When Mrs. Salmon saw Adams, he was at the steps of Mrs. Parker’s house and he was wearing gloves and had a hammer in his hands. Wearing gloves suggests that he had committed the crime and did not want to leave any evidence in the form of finger prints behind, that might put him into trouble.
2. What is the role of the ‘hammer’ in the trial?
The hammer plays a vital role in the murder of Mrs. Parker as her skull was battered to pieces which was possible only if hit by a heavy tool like hammer. Mrs. Salmon saw a hammer in Adams hand who then threw it in the bushes.
3. Why is it later mentioned “his luck was badly out he might as well have committed s murder in broad daylight”?

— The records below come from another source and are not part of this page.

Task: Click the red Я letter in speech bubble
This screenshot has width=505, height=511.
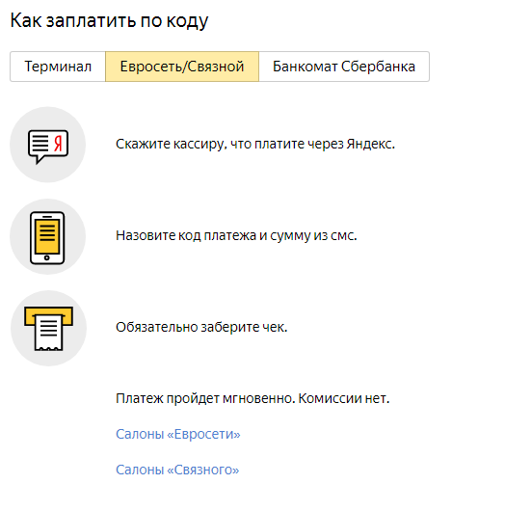Action: 58,144
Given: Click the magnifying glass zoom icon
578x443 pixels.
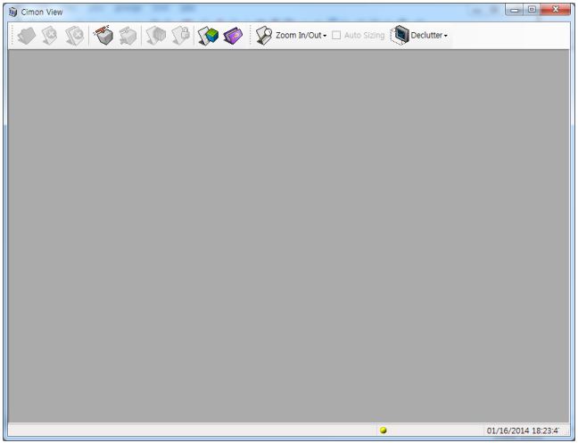Looking at the screenshot, I should pos(263,35).
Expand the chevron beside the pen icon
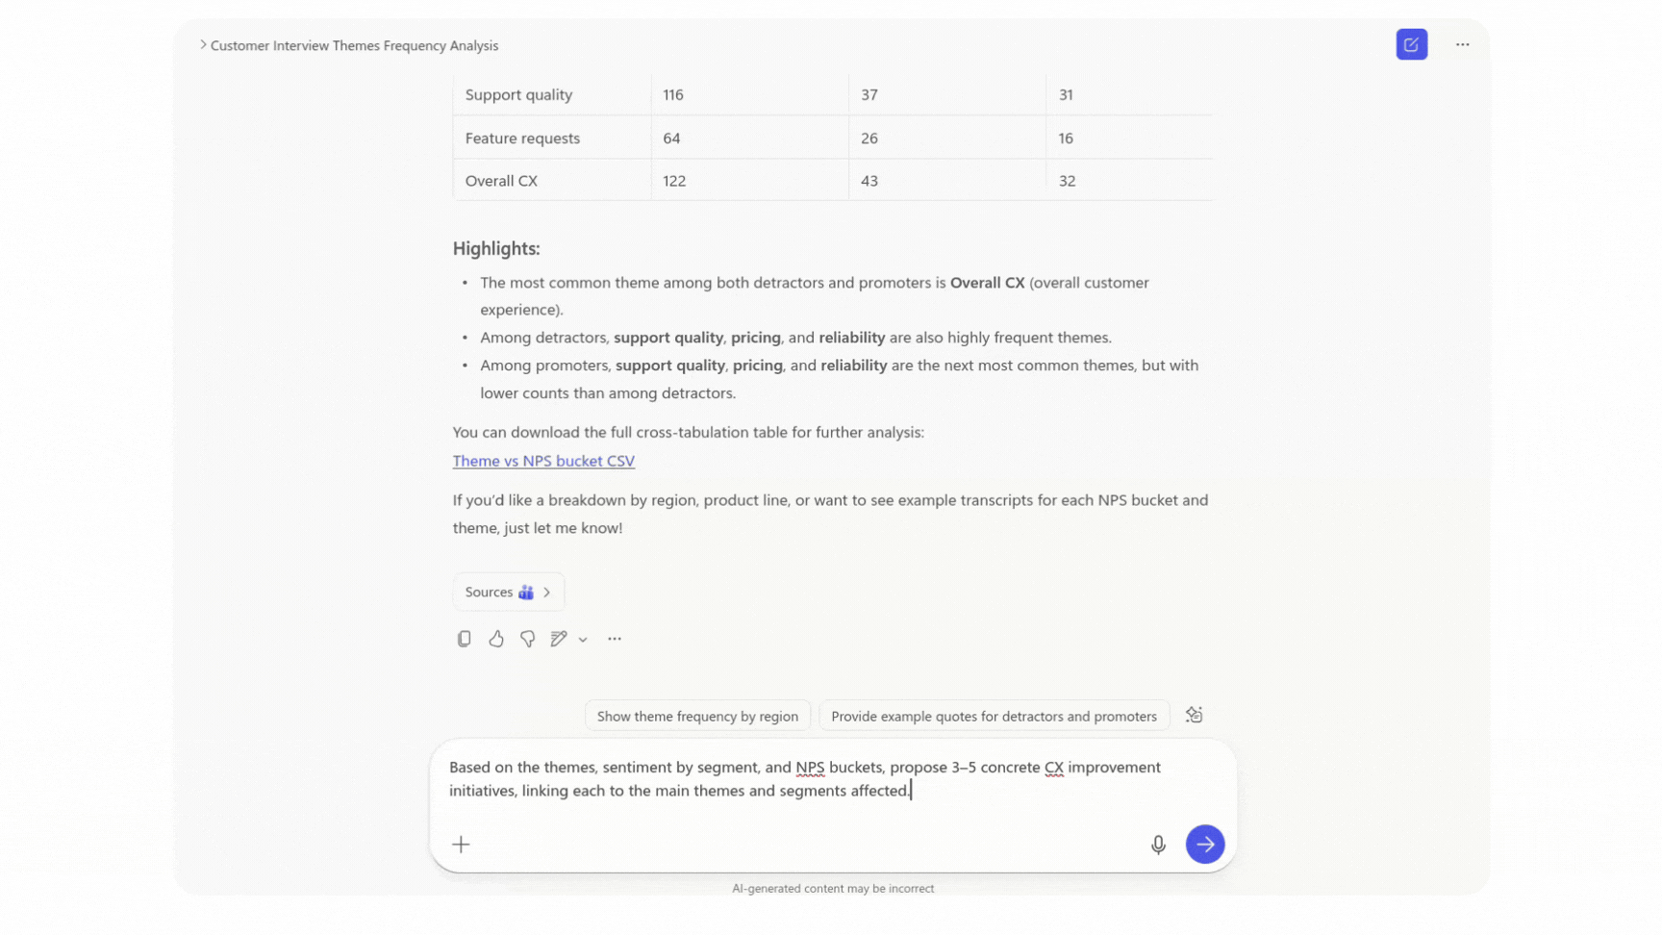 [583, 640]
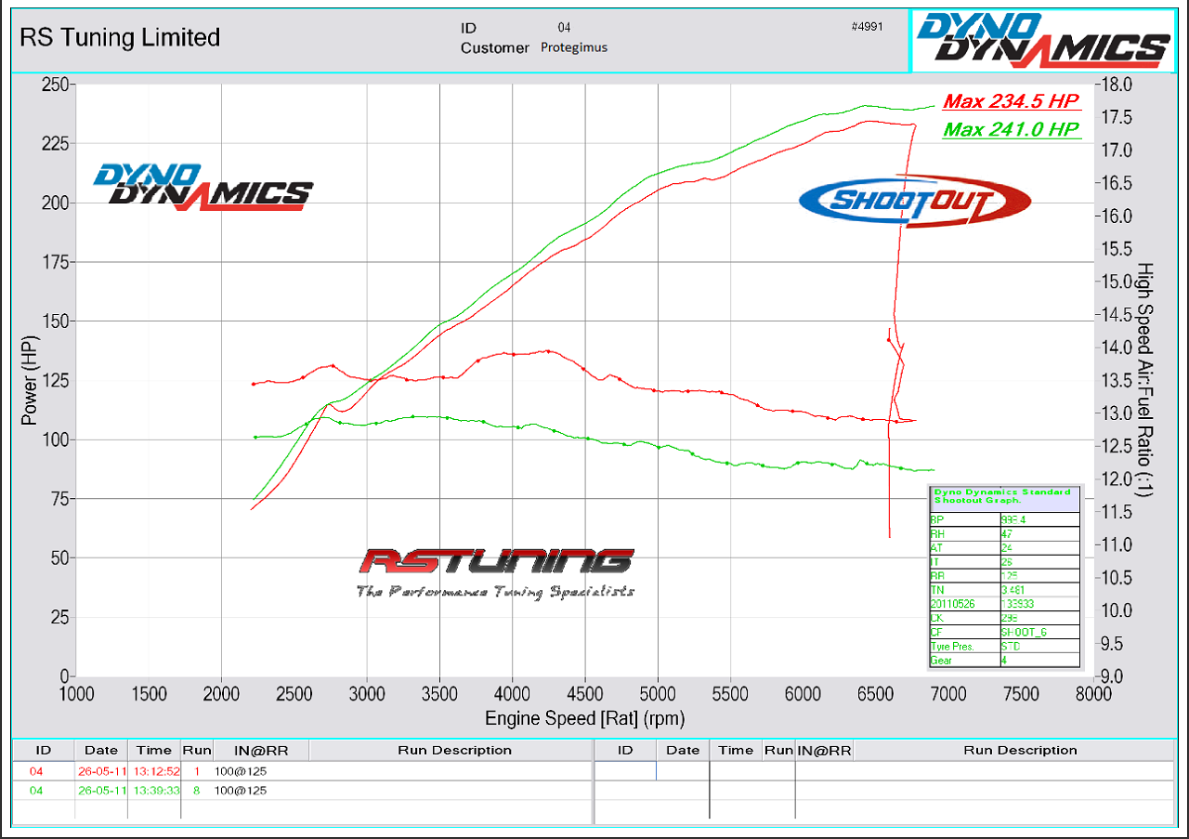Click the RS Tuning Limited title text
This screenshot has height=839, width=1189.
120,37
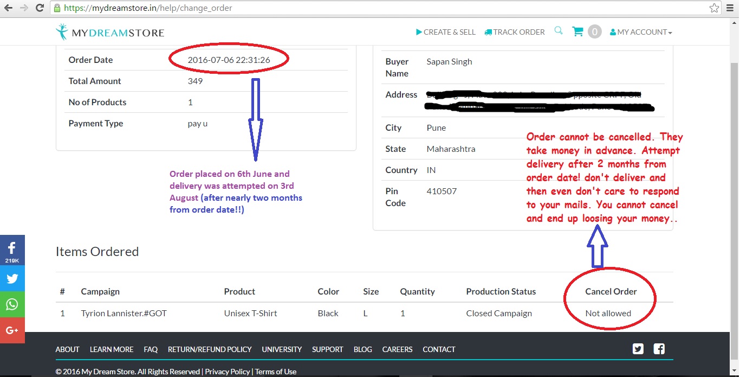Click the Facebook share icon in sidebar
740x377 pixels.
tap(12, 250)
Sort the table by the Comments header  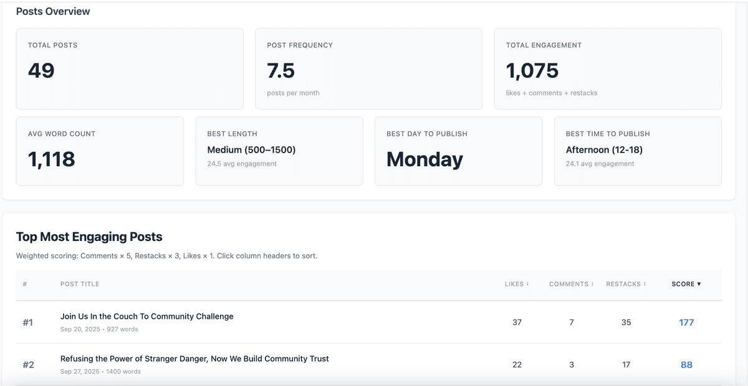[x=569, y=284]
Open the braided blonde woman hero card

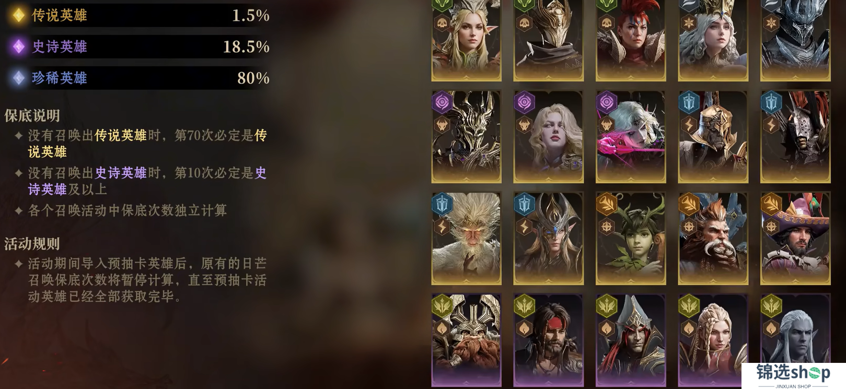click(x=713, y=340)
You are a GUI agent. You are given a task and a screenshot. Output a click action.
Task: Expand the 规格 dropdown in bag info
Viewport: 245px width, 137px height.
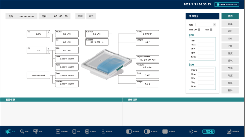[x=206, y=24]
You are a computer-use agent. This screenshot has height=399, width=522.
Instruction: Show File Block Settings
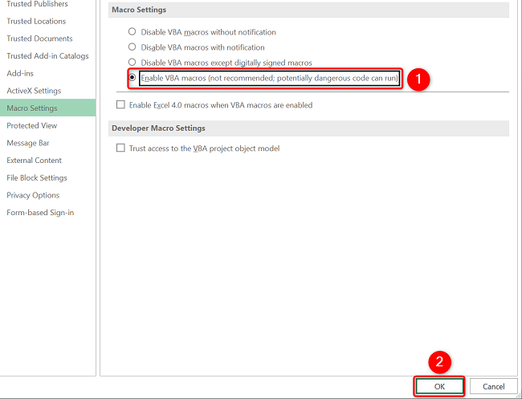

Adams, the accused had been very unlucky that night because even though he had committed the act very successfully and had not left any circumstantial evidence behind but his luck was bad that day as four witnesses who had not only seen him but remembered his face very distinctly. All the four had seen him very clearly in the light of the moon and the street light. Adams like other criminals had chosen night time to commit the crime but the way he was exposed to these four witnesses was as if he had committed the crime in broad day light. 4. ‘ He gave a squeal like a rabbit’- what other references are there in the story compare Adams to the appearance of an animal?
In the story Adams is described as a heavy, stout man with bulging blood shot eyes. There is a repeated reference to his ‘brute’ like appearance. When Mrs. Adams saw him at night he was terrified and his eyes were filled with fear, as though he was an animal and was about to be whipped. In the court room also he was referred as a big ‘brute’ by the author. It is also mentioned that Adams stared at Mrs Adams with his ‘Pekinese eyes.’ Later in the end when one of the twins is over run by a...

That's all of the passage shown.